START Source text

My subject for this drawing exercise, a tree branch
My subject for this drawing exercise, a tree branch

I started on the end that I knew would be the most difficult to try and reproduce with pencils, the tree bark, going over it first hatching with a 2B pencil then, 3B, 4B and 5B to get the darker tones. I know the brief said use hatching and cross-hatching on this exercise but I threw everything I had at it, including stippling, squirkling and dashes and I think I depicted the surface of the bark quite well. Unfortunately my photographic skills aren’t that great and the photo of the finished drawing is not as great as the drawing itself.

Getting Tine and Depth in Detail 1
Getting Tine and Depth in Detail 1

The area that I thought would be the most difficult was actually the easiest, to depict tone on the areas of stripped branch with soft bare wood was the most difficult, but one thing it did teach me was to be more fluid with my drawing and for the first time ever I loosened up.

Getting Tine and Depth in Detail 2
Getting Tine and Depth in Detail 2

I know there are flaws in the finished drawing, the shape is wrong in certain places and the shadow isn’t brilliant but there are parts of this drawing that I am really proud of namely the  bark area which reminds me of a ‘bio’ tattoo for some reason. In fact I think the finished piece reminds me of an anatomy drawing and while I was working on it I kept thinking of the Marco Evaristti drawings of parts of suicide victims that I saw during my first visit to the national gallery. Overall I think I did quite well in this exercise, my tutor told me I should be more fluid and I think I managed it while working on this exercise. However, one thing I do have a problem with is drawing the very dark tones on a textured surface such as this which is something I will have to work on.

Masters of Detailed Drawing 2, Modern Artist, Eliot Hodgkin

Eliot Horgkin Large Leaf 2 Tempera on Card

For this research point I was asked to find two artists who exemplify mastery of detailed drawing 1 from the 19th century or earlier and a modern artist. I already researched the 19th century artist Thomas Hartley Cromek in ‘Masters of Detailed Drawing 1, 19th Century, Thomas Hartley Cromek‘ and it was now time to find a Modern artist. Again I wanted to find an artist that I wasn’t familiar with so I started my search on Google looking for British artists of the 20th century. A list of names of British artists came up on Wkipedia so I went down the names looking at their work 1 artist at a time.

I came across the name Eliot Hodgkin, a name that I was very familiar with but I’m not sure from where so I took a look at his work to see if I recognised any of his paintings. I had never seen any of his paintings before but what I did see was truly inspiring and perfect for this part of the course. With the image below Large Leaf 2 particularly catching my eye as near my school there are some very similar large leafs that I would love to draw for this part of the course.

Eliot Hodgkin Large Leaf 2 Tempera on Card
Eliot Hodgkin Large Leaf 2 Tempera on Card

Curwen Eliot Hodgkin was an English painter born into a Quaker family in Purley-on-Thames on 19 June 1905 and was the cousin of abstract painter Howard Hodgkin. Eliot Hodgkin was educated at Harrow School but his artistic life began at the Byam Shaw School of Art and then at the Royal Academy Schools where he studied under Francis Ernest Jackson.

END Source text

### Task
According to the drawing exercise post, who taught Eliot Hodgkin at the Royal Academy Schools? The lines after this text aren't needed for anything.

START Data lines

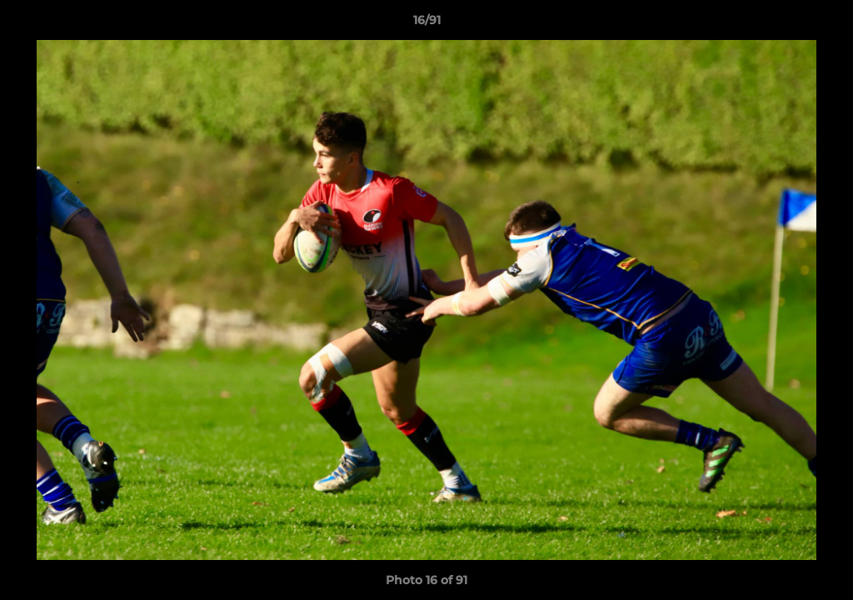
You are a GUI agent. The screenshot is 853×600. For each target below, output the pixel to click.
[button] (823, 24)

END Data lines

### Complete answer
Francis Ernest Jackson.